Даноли внимательно взглянул на шута. Его фраза странно перекликалась с его искушением. Песте был вторым, после Гвальтинери, кто произнёс эти странные слова о бесовских временах. Случайно ли это? Но тут шут продолжил, обращаясь уже к слуге.

— Куда катится мир, Луиджи? Пост прошёл, а в лавках — ни приличной ветчины, ни хорошего сыра, ни доброго вина! И это третья неделя по Пасхе! Что делается? Я, конечно, дурачина — по чину и по личине, по названию и по призванию, из осторожности да и просто по должности, но вы-то слывете умными, синьоры, — мессир Грациано ди Грандони плюхнулся на касапанку, — так снизойдите же к моему скудоумию, что происходит?

Альдобрандо усмехнулся на валяющего дурака шута. На поверку его бесовщина была шутовской. Или…

— Почему вы отпустили убийцу? Пожалели?

Шут окинул его насмешливым взглядом.

— Пасквале Кодино? Какой же он убийца? Он — папаша девяти детей, служит конюхом в доме Белончини. — Лицо шута исказила унылая тоска, точнее, высокомерная скука. Он вздохнул. — Джезуальдо приказал холопу убить меня — холоп и пошёл. Куда же ему деваться-то? Двое остальных — профессиональные подонки, а дурак просто привёл их. Но за это осиротить девятерых сопляков? Да перестань же, Морелло! — Ворон, до этого пытавшийся ущипнуть хозяина за мочку уха, теперь взлетел на спинку стула и замер там неподвижным изваянием.

Альдобрандо знал, что знатные люди часто оплачивали услуги наемных убийц, чтобы освободиться от докучавшего им человека. Город изобиловал на все готовой шпаной, везде ошивались десятки бродяг и дезертиров из армии, слуг, которым обрыдло их ремесло, и ремесленников, оставшихся не у дел, крестьян, согнанных с земель неурожаем, мародерствующих школяров и сутенеров. Даноли опустил глаза. Он не решился спросить, кто такой Джезуальдо Белончини и чем Песте вызвал столь яростную ненависть, но восхитился бестрепетным мужеством этого человека. Тот не играл в смельчака, начал понимать Альдобрандо, скорее, в нём чувствовалось то ли бесстрашие безнадёжности, то ли отвага бессмертных. Он или не хотел жить, или был уверен, что выживет вопреки всему. Граф вежливо спросил у мессира Грандони, где тот научился столь мастерски владеть оружием, на что шут пожал плечами и ответил, что взял в руки меч с пяти лет.

На стене, противоположной той, где была фреска, располагалась коллекция оружия.
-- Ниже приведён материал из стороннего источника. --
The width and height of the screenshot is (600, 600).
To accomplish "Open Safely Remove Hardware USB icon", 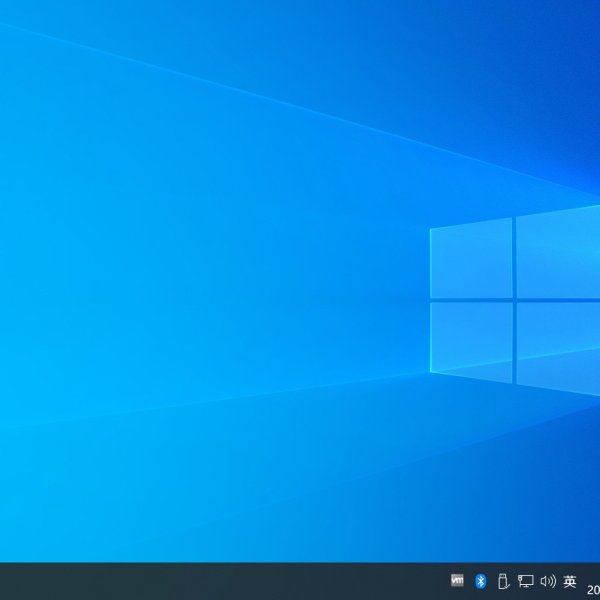I will click(503, 581).
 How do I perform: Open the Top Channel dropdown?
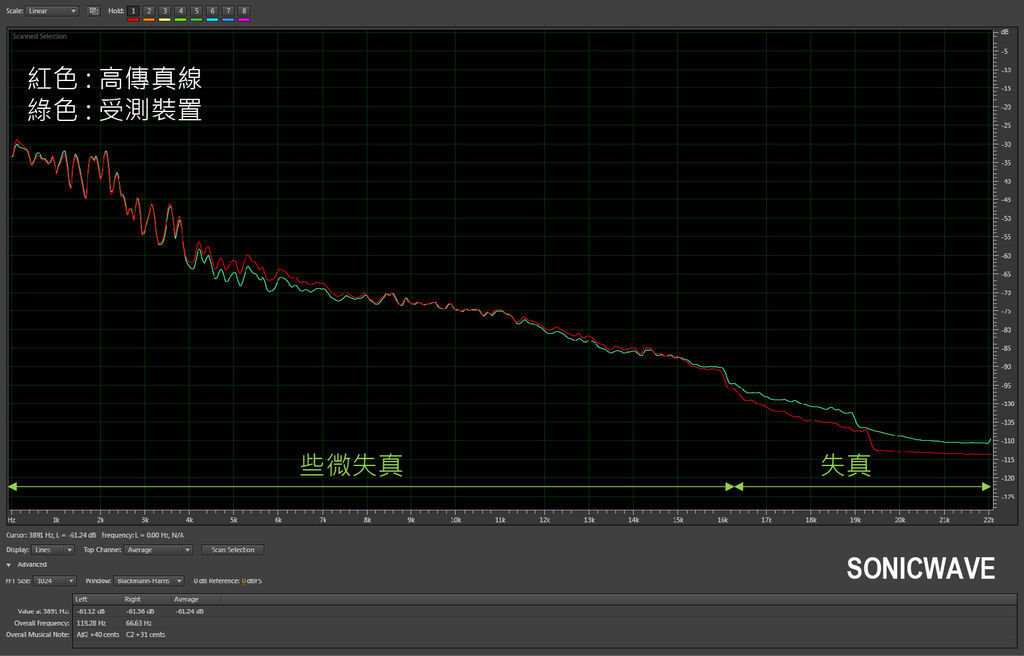[x=160, y=550]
Здесь были клинки с высокими острыми ребрами, пробитыми множеством отверстий, на рукоятях рядом с выбитым готическим шрифтом именем мастера темнели изречения «In Dio speravi» — «Уповаю на Бога», «Dei gratia» — «Божьей милостью», «Vim vi repellere licet» — «Насилие позволяется отражать силой» и «Fiat voluntas Тua» — «Да будет воля Твоя».

Венецианские кинжалы из Беллуно, чинкведеа, фусети из Брешии, оружие венецианских морских бомбардиров, даги с длинной крестовиной и ажурной гардой и ушастые бургундские кинжалы тоже имели надписи, но куда менее смиренные. «Nec pluribus impar»[1], «Mihi res, non me rebus subjungere conor»[2], «Silent leges inter arma»[3] — свидетельствовали они о себе. На некоторых клинках было приспособление для захвата и излома оружия противника: пружинные язычки, крючки, исходящие от гарды, продольные дужки. Была и немецкая дага с ловушкой в виде боковых клинков, которые расходились в стороны под действием специальной пружины. Если шпага врага попадала в такой трезубец, ее легко было сломать. Альдобрандо рассматривал квилоны, укороченные мечи со скрещенными гардами, ронделы, кинжалы с круглой гардой и трехгранным лезвием, кинжалы из Базеля с двусторонней заточкой клинка, вдоль центра лезвия которого проходила выпуклость «алмазной грани». Их рукояти тоже блестели надписями «Viresque acquirit eundo»[4], «Testimonium virtutis»[5] и «Vis major»[6]. Надписи были и на левантийских дагах, что шут метнул в убийц. Сейчас, тщательно очищенные шутом от крови и вытертые, они покоились на столе. «Mors immortalis», «бессмертной смертью», звался один из них. Надпись на втором тоже была лаконична. «Ultima ratio». «Последний довод». Песте коротко пояснил, что сама эта коллекция — фамильная, дедовская, её всегда наследовал старший сын, но после смерти брата она досталась ему…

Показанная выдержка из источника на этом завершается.